→ **DATASET ENTRIES**
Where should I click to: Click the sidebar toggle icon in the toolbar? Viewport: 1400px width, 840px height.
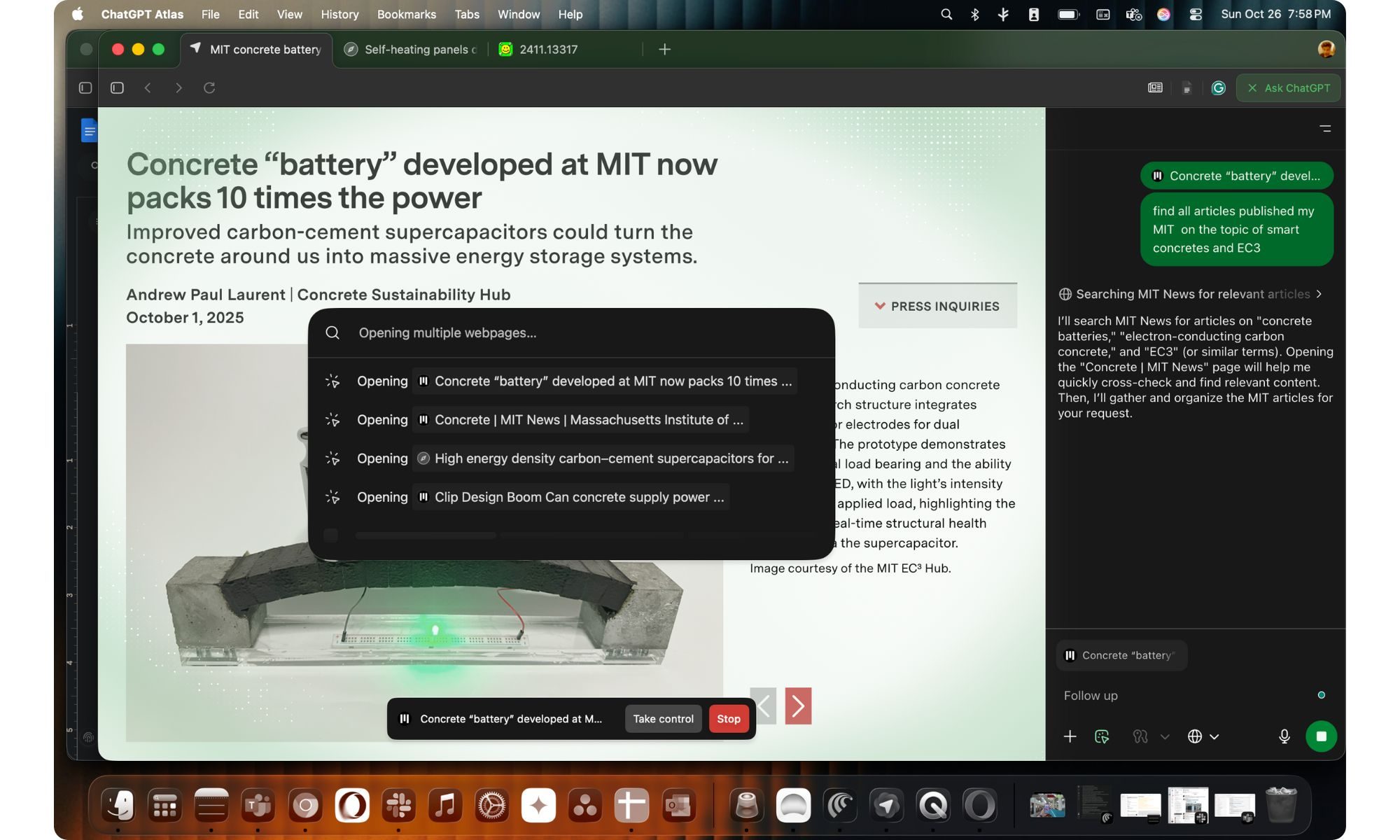[x=85, y=88]
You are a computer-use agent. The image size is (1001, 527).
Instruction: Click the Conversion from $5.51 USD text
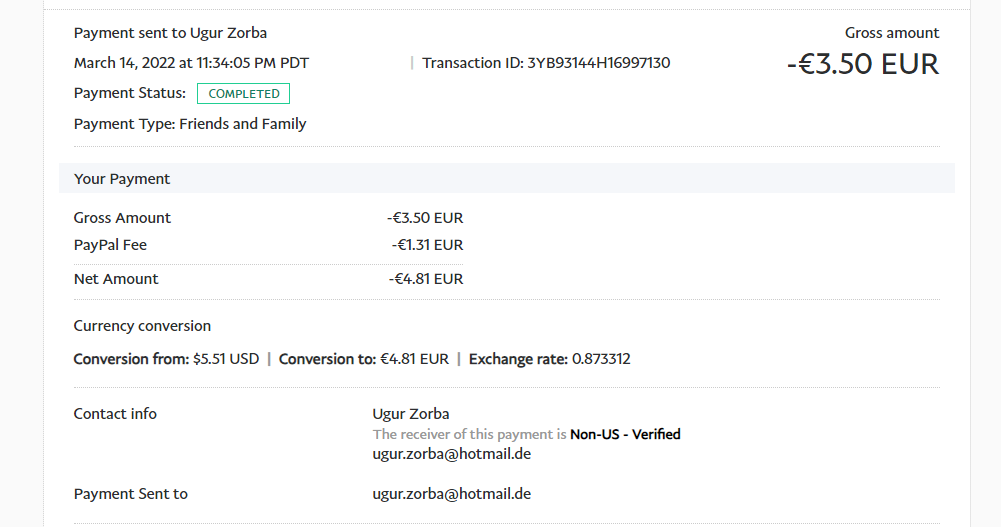tap(166, 359)
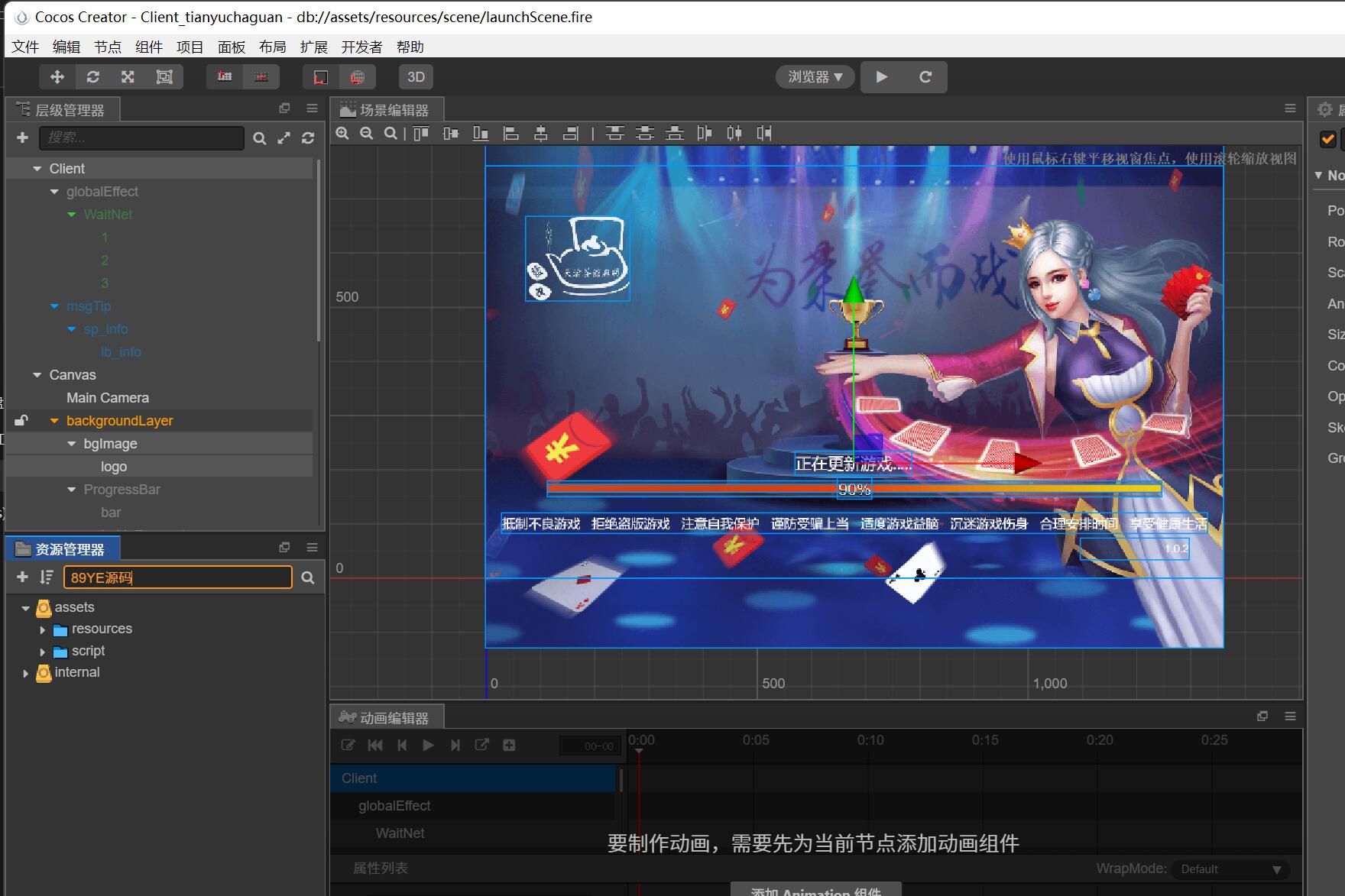Screen dimensions: 1345x896
Task: Click refresh icon in hierarchy panel
Action: (x=308, y=138)
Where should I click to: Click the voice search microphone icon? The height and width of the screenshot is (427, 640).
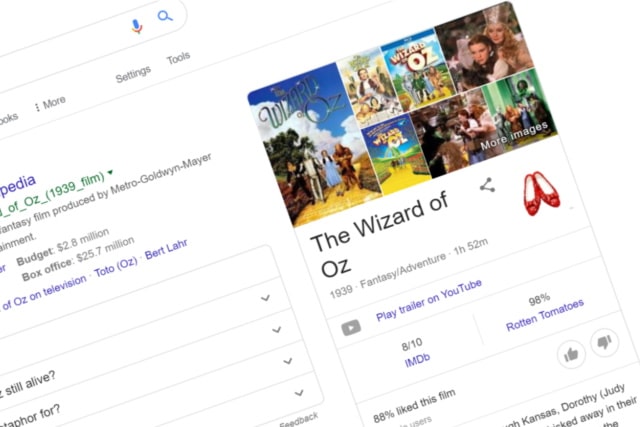point(137,26)
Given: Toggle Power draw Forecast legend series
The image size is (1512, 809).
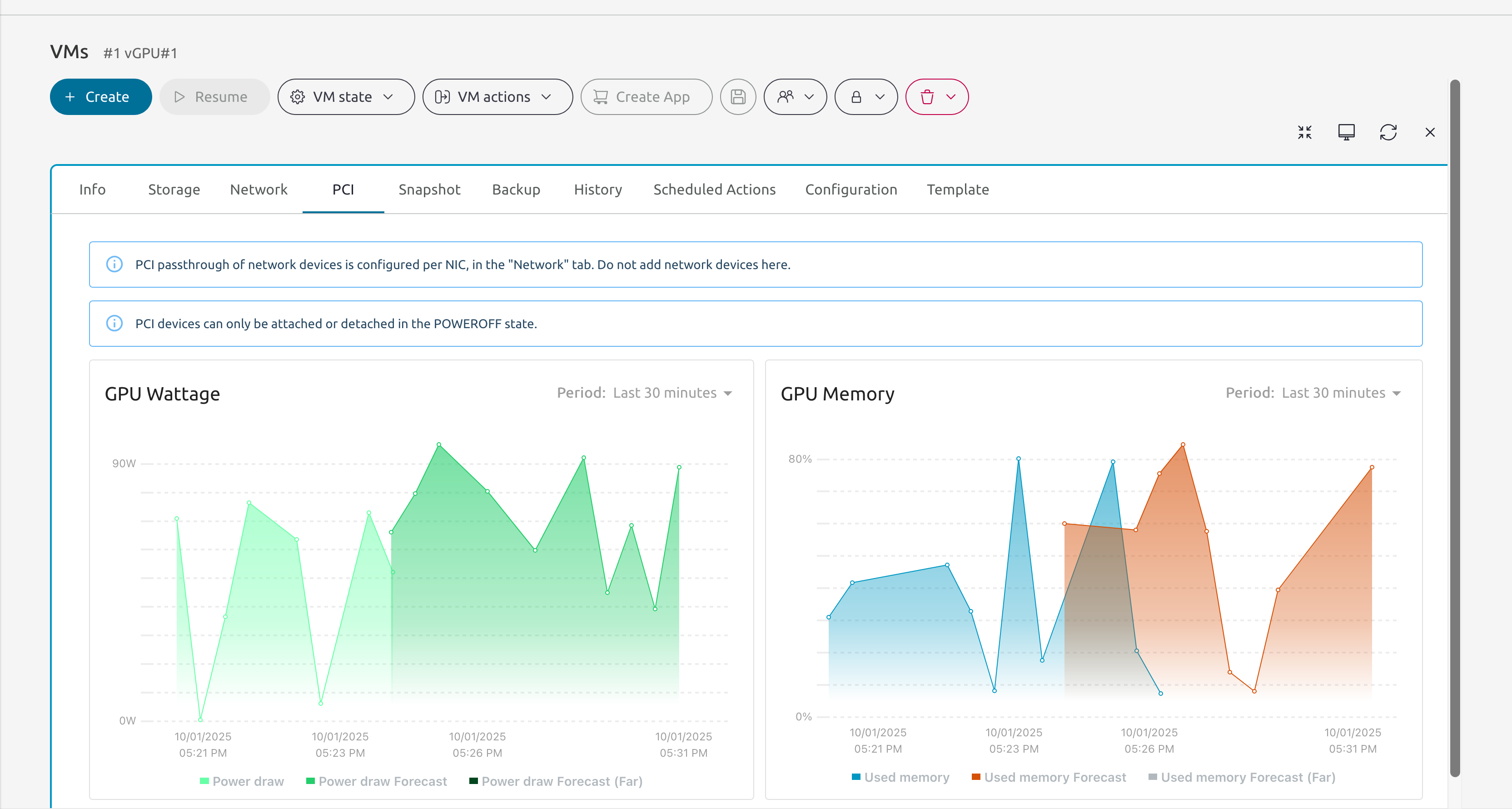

→ **WHAT THIS TASK INVOLVES**
Rewrite every item above with "image size" changed to "frame size" and everything else unchanged. Omit the pictures.

→ **EXERCISE SOLUTION**
Where should I click to: Click the sidebar toggle icon in the toolbar? Viewport: 1400px width, 840px height.
[x=85, y=88]
You are a computer-use agent. The frame size is (1001, 527).
Instruction: Click the Conversion from $5.51 USD text
tap(166, 359)
Screen dimensions: 1345x896
Task: Click refresh icon in hierarchy panel
Action: (x=308, y=138)
Where should I click to: Click the voice search microphone icon? The height and width of the screenshot is (427, 640).
point(137,26)
Given: Toggle Power draw Forecast legend series
The frame size is (1512, 809).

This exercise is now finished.